Al principio, cuando supimos de la discapacidad de nuestra hija, yo lloraba casi todo el tiempo, todos los días sentía un hueco en el estómago cuando era hora de levantarse e ir a terapias y doctores. Sentía que la vida siempre iba a ser así.
Y no, ahora soy muy feliz, tengo una hermosa familia, amigos, trabajo, y por supuesto que la discapacidad de mi hija ocupa mucho de mi tiempo, energía y pensamientos, pero ya no lloro todo el tiempo. Es una situación más dentro de la vida diaria, y las alegrías que nuestra hija nos da van mucho más allá de la discapacidad.
Pienso también que por mucho tiempo viví un doble dolor: primero, el dolor por ver a mi hija viviendo una discapacidad que desearía no viviera; y el segundo, el dolor referido a mi, a que yo no tuve la hija esperada, a que mi vida iba a ser diferente de lo planeado.
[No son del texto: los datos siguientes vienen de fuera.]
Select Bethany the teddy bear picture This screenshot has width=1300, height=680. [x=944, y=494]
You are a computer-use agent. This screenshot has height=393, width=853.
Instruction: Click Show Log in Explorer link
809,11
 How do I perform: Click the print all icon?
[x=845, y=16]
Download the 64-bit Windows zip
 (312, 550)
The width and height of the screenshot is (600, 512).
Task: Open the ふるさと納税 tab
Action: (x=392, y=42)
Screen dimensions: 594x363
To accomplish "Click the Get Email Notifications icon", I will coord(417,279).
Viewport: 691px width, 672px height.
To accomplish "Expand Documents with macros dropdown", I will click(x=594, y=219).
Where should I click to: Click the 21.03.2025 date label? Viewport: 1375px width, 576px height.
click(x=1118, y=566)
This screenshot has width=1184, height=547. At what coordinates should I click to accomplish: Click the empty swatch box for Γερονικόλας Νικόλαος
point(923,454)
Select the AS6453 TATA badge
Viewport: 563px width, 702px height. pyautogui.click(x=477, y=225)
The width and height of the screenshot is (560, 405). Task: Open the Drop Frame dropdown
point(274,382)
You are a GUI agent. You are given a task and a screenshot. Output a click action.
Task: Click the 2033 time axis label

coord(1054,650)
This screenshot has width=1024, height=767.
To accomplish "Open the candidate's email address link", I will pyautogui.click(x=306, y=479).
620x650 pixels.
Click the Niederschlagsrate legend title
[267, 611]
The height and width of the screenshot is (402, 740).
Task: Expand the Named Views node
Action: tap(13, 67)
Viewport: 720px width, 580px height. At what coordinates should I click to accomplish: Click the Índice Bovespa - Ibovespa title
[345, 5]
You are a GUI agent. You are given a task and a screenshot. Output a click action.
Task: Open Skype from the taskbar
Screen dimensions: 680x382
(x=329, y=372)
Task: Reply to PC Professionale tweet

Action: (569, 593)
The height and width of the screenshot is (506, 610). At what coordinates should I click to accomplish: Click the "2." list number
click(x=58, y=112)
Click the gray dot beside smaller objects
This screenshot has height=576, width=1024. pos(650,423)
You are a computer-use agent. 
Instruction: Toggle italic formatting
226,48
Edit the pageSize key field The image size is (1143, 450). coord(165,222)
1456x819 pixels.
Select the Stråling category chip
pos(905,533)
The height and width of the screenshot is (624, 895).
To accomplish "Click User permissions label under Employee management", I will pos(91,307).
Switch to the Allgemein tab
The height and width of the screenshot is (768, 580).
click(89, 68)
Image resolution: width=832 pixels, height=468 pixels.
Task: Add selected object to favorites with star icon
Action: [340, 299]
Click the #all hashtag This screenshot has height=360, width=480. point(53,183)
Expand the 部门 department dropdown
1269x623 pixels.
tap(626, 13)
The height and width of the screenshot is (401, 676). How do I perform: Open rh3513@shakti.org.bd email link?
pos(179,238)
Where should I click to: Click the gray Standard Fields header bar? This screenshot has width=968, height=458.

Hoy, ese dolor referido a mi siento que ya pasó, acepto la vida que tengo, la abrazo y soy una persona, madre, esposa, amiga, feliz. Pero el dolor por ella, por las cosas que sé que ella quiere hacer, por los deseos que veo que ella tiene y que no puede materializar, ese permanece, a veces con más fuerza, a veces con menos, y hay días en que sí, vuelvo a llorar.